Mr. Gladwell says that Mavens are types, that is, that a few people are Mavens and most people aren’t. I disagree; I think that there is a vast difference in degree, but that many people are mavens about something. If I want to know something about origami, I have a friend who knows quite a bit about it; if I want to know something about knitting, I have a friend who knows quite a bit about that. Neither of those people is obsessive; I suspect neither would consider themselves Mavens by the description above. They both would influence me disproportionately, and well they should. If I’m moving in to a neighborhood, almost anyone who lives in the neighborhood is a Maven, whether they really know a lot or just a little, what they know will be disproportionately influential, just because they know more than I do, and I know it.

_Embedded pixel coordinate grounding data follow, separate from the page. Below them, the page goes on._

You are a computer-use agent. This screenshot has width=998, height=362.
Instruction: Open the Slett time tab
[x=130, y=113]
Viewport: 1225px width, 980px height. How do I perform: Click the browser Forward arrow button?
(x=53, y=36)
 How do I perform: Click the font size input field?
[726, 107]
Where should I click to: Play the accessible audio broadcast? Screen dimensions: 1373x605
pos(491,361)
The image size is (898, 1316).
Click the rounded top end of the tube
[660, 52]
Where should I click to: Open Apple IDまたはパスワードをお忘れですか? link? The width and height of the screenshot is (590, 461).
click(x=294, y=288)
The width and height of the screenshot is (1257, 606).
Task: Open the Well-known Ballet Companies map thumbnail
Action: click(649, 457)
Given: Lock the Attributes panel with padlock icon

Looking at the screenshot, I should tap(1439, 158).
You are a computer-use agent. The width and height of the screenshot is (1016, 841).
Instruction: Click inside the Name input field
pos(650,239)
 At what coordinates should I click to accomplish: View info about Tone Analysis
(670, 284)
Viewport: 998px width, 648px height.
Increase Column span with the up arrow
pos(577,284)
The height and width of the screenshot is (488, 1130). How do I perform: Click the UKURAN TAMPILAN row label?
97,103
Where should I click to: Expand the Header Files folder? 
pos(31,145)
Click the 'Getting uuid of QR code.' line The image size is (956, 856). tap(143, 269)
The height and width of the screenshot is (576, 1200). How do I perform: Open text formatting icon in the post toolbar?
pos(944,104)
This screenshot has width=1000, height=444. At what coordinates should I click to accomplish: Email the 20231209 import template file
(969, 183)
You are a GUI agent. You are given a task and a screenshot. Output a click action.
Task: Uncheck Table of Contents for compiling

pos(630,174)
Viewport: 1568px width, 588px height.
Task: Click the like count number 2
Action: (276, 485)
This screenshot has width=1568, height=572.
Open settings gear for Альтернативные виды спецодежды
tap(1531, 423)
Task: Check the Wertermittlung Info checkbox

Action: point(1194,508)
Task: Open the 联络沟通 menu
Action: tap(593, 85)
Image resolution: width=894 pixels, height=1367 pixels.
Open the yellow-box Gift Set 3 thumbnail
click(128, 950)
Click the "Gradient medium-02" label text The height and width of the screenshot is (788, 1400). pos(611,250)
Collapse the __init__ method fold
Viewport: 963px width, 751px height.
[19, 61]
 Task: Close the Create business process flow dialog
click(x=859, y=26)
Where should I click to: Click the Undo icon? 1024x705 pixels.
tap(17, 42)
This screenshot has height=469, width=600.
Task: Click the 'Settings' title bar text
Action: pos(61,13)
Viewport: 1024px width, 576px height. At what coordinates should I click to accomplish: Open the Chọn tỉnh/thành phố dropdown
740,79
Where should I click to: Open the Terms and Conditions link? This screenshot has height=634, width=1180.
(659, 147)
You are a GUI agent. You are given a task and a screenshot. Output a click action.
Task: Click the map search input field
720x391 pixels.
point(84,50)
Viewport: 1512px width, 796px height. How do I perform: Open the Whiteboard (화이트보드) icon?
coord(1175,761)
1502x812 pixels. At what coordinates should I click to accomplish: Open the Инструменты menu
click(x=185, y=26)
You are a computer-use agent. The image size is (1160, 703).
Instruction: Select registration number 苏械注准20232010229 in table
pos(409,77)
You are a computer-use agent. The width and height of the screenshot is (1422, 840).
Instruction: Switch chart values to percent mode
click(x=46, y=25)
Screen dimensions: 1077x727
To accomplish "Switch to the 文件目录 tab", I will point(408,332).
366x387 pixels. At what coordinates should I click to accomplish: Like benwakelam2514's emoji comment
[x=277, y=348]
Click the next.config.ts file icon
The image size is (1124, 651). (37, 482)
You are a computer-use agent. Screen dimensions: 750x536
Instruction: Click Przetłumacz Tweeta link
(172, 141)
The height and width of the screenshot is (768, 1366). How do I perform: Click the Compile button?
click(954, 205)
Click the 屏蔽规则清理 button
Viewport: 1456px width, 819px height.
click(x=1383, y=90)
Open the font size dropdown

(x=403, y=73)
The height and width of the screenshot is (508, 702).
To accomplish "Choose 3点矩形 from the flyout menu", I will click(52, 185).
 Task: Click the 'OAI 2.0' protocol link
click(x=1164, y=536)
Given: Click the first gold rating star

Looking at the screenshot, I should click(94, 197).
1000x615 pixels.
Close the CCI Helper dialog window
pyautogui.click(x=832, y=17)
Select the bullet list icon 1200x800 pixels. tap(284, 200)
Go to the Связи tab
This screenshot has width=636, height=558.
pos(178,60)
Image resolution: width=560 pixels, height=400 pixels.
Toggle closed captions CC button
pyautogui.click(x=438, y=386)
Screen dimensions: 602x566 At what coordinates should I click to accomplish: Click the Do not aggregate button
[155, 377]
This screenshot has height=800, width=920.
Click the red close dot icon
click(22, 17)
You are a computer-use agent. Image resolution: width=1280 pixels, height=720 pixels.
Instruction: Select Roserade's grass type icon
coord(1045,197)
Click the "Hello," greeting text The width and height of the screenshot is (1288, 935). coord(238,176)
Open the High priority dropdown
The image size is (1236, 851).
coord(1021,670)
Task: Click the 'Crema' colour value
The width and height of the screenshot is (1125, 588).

My mother was an election maven. She not only knew who was running for which offices in our city, county, and state, she knew who the candidates’ parents were, and who their allies and enemies were. She knew who had run because the party had begged them to, and who had run despite the party begging them not to. She knew who needed help getting signatures on petitions, and who had lots of signatures already.
She also knew her precinct; she walked it door to door, and knew who voted and who didn’t, who would sign candidates’ petitions and who wouldn’t, who would answer the door and who wouldn’t. Until the redistricting, that is, when a nearby district stretched out a gerrymander tentacle to loop around the house, after which not only were most of the people she had contact with outside her precinct but she had to walk further to reach the people who were in her new precinct.
There is probably an election maven in every precinct; there may well be two or three in most of them. I don’t know who mine is. Of course, I’ve only been in the precinct a few weeks, but I suspect most people don’t know their local election maven. If they did, they would be more likely to vote, I think. Is an answer to identify Mavens and get people in touch with them, or to make more Mavens?
Redintegro Iraq,
-Vardibidian.

I consider myself warned; actually, I’m looking forward to it.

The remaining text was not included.